PCRbeam™ Fast PCR Detection Kit

Opis towaru

highQu PCRbeam™ Fast PCR Detection Kit is a convenient tool for fast detection

of gene-specific amplification products obtained by PCR, LAMP or RPA.

The detection is based on immunological reaction driven by Biotin and FITC (fluorescein isothiocyanate),

thus the amplified DNA shall include Biotin and FITC labels. The PCR amplification has to be performed

with one primer labeled with FITC at 5’-end and one primer labeled with Biotin at 5’-end.

Alternatively the use of one of the labeled primers can be replaced by gene-specific FITC

or Biotin labeled probe. Kit includes PCRbeam™ Membrane Strips that are coated with biotin-ligand

on the test band and an anti-rabbit antibody on the control band. The bottom part of the strip which

is used for sample application contains an anti-FITC antibody attached to gold particles.

PCRbeam™ Detection Buffer is Tris-buffered saline enabling the detection.

The PCRbeam™ Fast PCR Detection Kit can be applied for established tests or home-brew assays

as a fast and sensitive yes/no detection method. The detection sensitivity is up to 100 fold higher

than the one achievable with ethidium bromide stained gels what provides an environment friendly save

and economical alternative to the use of mutagen stains.

For establishing sensitive PCR-based tests before PCRbeam™ detection we recommend the use

of hot-start PCR enzymes or master mixes, like highQu ALLin™ Hot Start Taq Mastermix or ALLin™ Hot Start Taq DNA Polymerase.

Principle: The membrane strip is soaked for 10 minutes into the vial with the detection buffer mixed with PCR product.

The lateral sample flow driven by gold particles moves the solution up the strip. FITC labeled DNA strand binds

with the anti-FITC antibody on the gold particle and Biotin labeled DNA strand is caught by Biotin ligand attached to the test band.

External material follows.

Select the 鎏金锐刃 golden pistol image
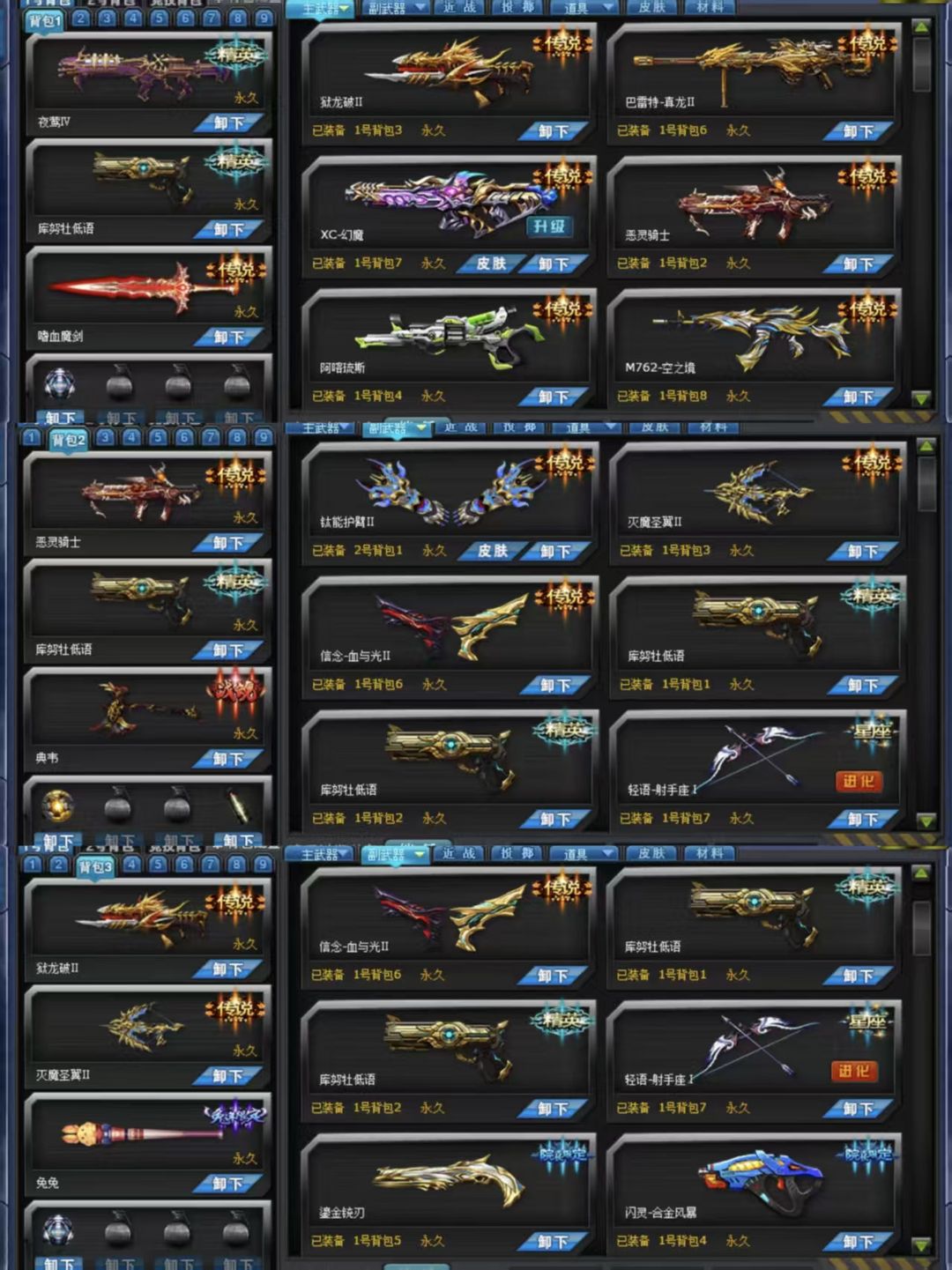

As both DNA strands remain hybridized at room temperature, the test band builds an aggregate that develops red-blue color.

Excess gold particles that were not caught by FITC move up the strip and the anti-FITC antibody binds to the anti-rabbit antibody

to develop the red-blue colored control band.

If there is no PCR product in the reaction, then only the control band will be visible.

If there is a specific product, the test band will be colored as well.

Applications

Low throughput PCR, LAMP, RPA based tests.

Sensitive detection of specific amplification products.

Fast and 20x more sensitive alternative to EtBr stained gels.

Economical alternative to qPCR-based detection.

Benefits

Sensitive detection of PCR, LAMP, RPA gene-specific products.

No gel loading after PCR, no ethidium bromide handling.

Saved costs compared to qPCR-based detection methods.

Fast and easy procedure with little hands on time.